Ghazam berdecak pelan, lalu mengeluarkan kartu nama Cindy dari sakunya dan meletakkannya di meja. “Lihat, siapa yang menuduhku mencuri tasnya.”
Althar mengambil kartu nama itu dan mengangkat satu alisnya ketika melihat nama yang ada di sana, persis seperti Ghazam sebelumnya. “Arvenzo?”
Ghazam mengangguk pelan.
“Mereka baru mengajukan proposal kerjasama ke bidang fashion kita,” ujar Althar sambil menggelengkan kepalanya dan tersenyum tipis. “Untungnya, belum kusetujui. Kau mau mengurusnya?”
Ghazam menggeleng. “Tidak sekarang. Biarkan saja dulu.”

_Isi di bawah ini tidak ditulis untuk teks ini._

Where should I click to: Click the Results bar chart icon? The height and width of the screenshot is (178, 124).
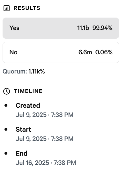pos(6,8)
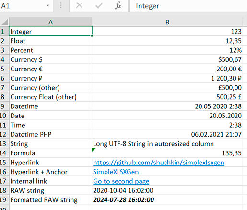This screenshot has width=247, height=210.
Task: Open the github.com/shuchkin/simplexlsxgen hyperlink
Action: pyautogui.click(x=159, y=163)
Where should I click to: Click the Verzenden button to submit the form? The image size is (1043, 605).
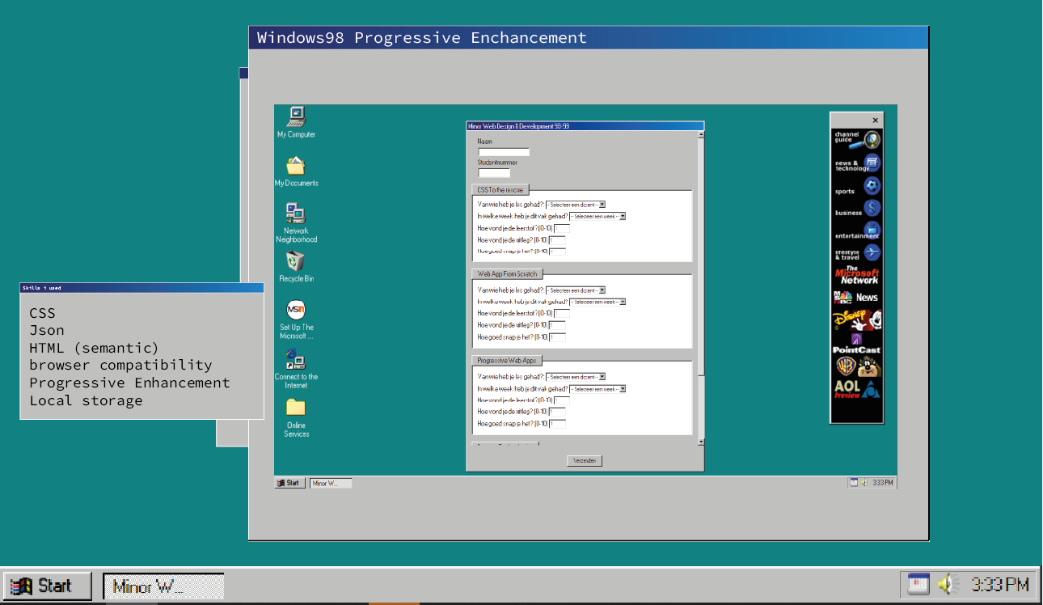pyautogui.click(x=584, y=460)
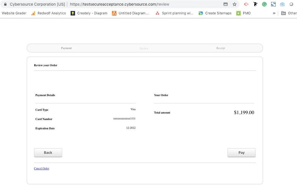Open the Other bookmarks folder
The width and height of the screenshot is (297, 193).
click(x=289, y=13)
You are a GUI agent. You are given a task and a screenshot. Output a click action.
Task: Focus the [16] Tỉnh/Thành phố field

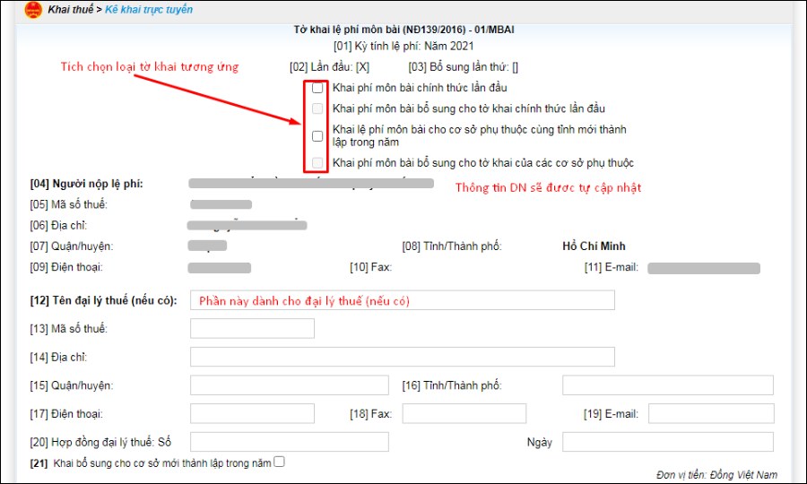[667, 385]
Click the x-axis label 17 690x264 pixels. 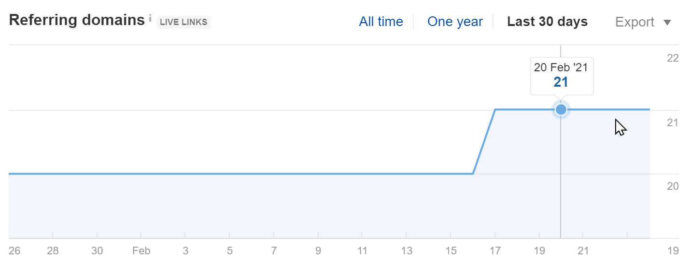495,251
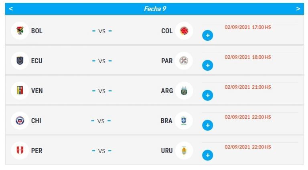The width and height of the screenshot is (308, 170).
Task: Click the Paraguay team crest icon
Action: [184, 61]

Althar mengangguk pelan, lalu kembali bertanya untuk hal lain. “Oh, aku dengar, kau beli perusahaan yang waktu itu hampir bangkrut. Untuk apa? Bukankah itu milik keluarga istrimu?”
“Mantan istri,” koreksi Ghazam cepat. “Aku hanya ingin menjalankan amanah.”
Althar mengangguk pelan, seolah tak ada masalah dengan apa yang anaknya lakukan. Lalu, berkata dengan nada bercanda, “Mulia sekali hatimu, huh?”
Sejenak, Ghazam tersenyum tipis, menatap ayahnya yang juga sedang menatapnya, lalu berkata, “Pensiunlah, aku akan urus perusahaan.”
“Ah akhirnya!” seru Althar seolah baru mendapatkan apa yang telah lama ia inginkan.
Sebagai anak sulung, Ghazam memang telah disetting sebagai penerus bisnis keluarga mereka. Dalam rencana mereka, Ghazam akan naik menjadi CEO di usia 28 tahun, yaitu tahun lalu. Namun, kematian ibu dan adiknya telah mengubah semua hal.
Saat itu juga, Ghazam langsung menghubungi Janu. Dan ketika sambungan telepon terhubung, Ghazam langsung berkata, “Siapkan pemindahan pimpinan. Besok aku akan mulai duduk di kursi CEO.”
**
Sementara di tempat lain.
Pagi itu, kediaman keluarga Galenka mendadak kacau. Belum juga jarum jam menyentuh angka sepuluh, tetapi Johan, kepala keluarga sekaligus CEO Galenka Corp, sudah membanting koran finansial pagi ke meja kaca ruang makan. Tangannya gemetar, bukan karena usia, tetapi karena kabar mengejutkan yang baru ia terima lewat panggilan telepon dari salah satu direksi internal.
JOR Industries resmi mengakuisisi Galenka Corp.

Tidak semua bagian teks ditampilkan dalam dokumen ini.